WHAT YOU NEED TO DO:
Copy each line in the data that includes the word "computer".

Dataset excerpts
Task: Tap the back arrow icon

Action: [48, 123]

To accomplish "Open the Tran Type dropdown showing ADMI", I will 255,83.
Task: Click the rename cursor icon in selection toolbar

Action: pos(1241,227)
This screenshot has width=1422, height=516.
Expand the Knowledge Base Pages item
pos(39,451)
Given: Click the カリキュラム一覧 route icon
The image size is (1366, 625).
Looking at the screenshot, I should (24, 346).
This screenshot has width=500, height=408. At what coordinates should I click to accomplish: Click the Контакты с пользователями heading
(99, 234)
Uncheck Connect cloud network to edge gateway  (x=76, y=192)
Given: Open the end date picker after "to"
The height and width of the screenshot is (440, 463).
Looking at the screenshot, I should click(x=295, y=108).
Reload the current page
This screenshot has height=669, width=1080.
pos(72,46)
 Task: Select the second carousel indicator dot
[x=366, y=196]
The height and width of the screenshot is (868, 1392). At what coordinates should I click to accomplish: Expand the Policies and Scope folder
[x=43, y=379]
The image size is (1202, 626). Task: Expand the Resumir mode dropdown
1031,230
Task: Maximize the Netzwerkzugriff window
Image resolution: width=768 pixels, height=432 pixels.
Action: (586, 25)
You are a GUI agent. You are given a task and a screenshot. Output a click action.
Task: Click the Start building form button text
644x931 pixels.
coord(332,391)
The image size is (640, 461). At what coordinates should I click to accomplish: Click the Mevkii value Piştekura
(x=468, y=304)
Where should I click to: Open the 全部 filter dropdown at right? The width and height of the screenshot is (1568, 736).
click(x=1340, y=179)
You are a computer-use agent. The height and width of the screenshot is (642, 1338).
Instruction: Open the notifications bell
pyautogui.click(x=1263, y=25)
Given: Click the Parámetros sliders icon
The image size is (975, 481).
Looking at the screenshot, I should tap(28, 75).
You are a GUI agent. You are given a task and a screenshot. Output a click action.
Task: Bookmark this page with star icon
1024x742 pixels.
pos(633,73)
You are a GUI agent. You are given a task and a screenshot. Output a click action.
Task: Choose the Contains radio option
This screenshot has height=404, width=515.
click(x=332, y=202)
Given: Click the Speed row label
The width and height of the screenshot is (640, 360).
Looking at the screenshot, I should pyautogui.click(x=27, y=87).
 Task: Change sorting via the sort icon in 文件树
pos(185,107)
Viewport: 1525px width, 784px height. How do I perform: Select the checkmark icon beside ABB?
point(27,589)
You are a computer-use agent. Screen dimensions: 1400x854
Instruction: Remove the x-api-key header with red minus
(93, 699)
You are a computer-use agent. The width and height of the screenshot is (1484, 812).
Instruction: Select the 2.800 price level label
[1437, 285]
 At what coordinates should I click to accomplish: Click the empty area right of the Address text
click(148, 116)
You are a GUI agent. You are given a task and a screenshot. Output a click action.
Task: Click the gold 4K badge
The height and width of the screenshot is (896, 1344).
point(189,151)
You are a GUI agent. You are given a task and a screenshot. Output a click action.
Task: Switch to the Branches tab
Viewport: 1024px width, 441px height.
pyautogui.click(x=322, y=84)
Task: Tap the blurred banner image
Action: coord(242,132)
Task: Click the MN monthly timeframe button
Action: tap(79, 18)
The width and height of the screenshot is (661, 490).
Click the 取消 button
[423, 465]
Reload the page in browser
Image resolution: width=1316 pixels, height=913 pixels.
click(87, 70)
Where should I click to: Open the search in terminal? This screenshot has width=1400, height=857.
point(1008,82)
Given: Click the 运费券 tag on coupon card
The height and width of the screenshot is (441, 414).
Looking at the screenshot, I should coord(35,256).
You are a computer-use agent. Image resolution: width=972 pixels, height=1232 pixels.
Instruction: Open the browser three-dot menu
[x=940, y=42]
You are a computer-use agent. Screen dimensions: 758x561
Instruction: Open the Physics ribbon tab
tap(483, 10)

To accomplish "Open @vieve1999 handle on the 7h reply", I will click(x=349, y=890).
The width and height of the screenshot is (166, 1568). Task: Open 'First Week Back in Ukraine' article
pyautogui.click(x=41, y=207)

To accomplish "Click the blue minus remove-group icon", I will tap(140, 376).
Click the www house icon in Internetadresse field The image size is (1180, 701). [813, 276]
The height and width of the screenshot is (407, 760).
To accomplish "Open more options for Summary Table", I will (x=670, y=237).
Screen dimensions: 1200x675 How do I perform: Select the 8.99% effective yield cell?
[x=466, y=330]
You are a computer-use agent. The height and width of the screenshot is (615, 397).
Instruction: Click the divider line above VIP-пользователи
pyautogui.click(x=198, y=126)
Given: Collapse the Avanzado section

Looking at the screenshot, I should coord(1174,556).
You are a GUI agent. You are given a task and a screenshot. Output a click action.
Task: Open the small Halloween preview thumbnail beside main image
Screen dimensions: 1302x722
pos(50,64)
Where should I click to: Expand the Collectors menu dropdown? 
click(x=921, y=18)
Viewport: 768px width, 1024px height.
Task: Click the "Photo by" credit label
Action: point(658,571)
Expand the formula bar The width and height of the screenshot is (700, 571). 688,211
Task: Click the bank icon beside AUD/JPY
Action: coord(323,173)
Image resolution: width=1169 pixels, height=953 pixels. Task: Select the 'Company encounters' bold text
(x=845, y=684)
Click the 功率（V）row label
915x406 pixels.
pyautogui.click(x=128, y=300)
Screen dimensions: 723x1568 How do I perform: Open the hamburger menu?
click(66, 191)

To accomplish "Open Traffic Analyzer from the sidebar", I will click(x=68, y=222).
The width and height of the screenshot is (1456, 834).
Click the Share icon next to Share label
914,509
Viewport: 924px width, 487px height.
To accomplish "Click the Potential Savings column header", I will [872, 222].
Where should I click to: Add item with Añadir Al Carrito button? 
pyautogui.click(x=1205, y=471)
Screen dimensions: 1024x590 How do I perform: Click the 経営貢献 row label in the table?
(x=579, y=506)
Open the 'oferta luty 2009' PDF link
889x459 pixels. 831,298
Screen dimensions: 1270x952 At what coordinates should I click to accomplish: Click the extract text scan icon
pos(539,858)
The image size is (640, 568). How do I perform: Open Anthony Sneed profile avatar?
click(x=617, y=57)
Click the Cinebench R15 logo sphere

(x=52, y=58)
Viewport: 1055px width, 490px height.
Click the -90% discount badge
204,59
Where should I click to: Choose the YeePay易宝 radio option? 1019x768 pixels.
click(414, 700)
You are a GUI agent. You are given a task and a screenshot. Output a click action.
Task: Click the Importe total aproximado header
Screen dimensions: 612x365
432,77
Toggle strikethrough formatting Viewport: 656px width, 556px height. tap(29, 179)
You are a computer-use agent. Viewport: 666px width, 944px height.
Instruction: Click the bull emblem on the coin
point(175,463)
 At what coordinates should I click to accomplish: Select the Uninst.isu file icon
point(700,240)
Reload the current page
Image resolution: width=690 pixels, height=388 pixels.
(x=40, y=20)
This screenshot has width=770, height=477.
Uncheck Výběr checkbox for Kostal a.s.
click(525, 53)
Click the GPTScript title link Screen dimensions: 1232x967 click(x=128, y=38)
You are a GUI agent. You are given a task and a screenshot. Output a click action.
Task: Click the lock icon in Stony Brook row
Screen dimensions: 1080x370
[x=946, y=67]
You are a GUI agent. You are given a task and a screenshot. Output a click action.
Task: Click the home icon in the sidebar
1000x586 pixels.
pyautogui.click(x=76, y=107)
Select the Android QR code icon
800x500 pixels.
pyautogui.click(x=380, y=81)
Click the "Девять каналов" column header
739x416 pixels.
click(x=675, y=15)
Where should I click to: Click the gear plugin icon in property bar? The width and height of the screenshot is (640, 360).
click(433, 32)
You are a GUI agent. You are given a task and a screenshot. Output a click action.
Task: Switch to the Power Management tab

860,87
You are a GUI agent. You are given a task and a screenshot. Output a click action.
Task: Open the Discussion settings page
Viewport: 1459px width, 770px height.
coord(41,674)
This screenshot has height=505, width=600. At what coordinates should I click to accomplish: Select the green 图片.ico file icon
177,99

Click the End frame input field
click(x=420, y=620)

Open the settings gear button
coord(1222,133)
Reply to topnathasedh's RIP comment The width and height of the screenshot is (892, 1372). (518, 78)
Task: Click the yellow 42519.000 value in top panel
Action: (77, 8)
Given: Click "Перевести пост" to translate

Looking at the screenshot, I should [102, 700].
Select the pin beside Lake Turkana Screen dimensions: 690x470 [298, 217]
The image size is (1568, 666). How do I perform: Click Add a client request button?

ANSWER FOR THE TASK:
You are a computer-use agent. The height and width of the screenshot is (642, 1338).
You are a computer-use agent. Screen dimensions: 1400x854
You are a computer-use agent. The width and height of the screenshot is (1484, 812).
You are a computer-use agent. Image resolution: width=972 pixels, height=1232 pixels.
You are a computer-use agent. Screen dimensions: 758x561
You are a computer-use agent. The height and width of the screenshot is (615, 397).
You are a computer-use agent. Viewport: 666px width, 944px height.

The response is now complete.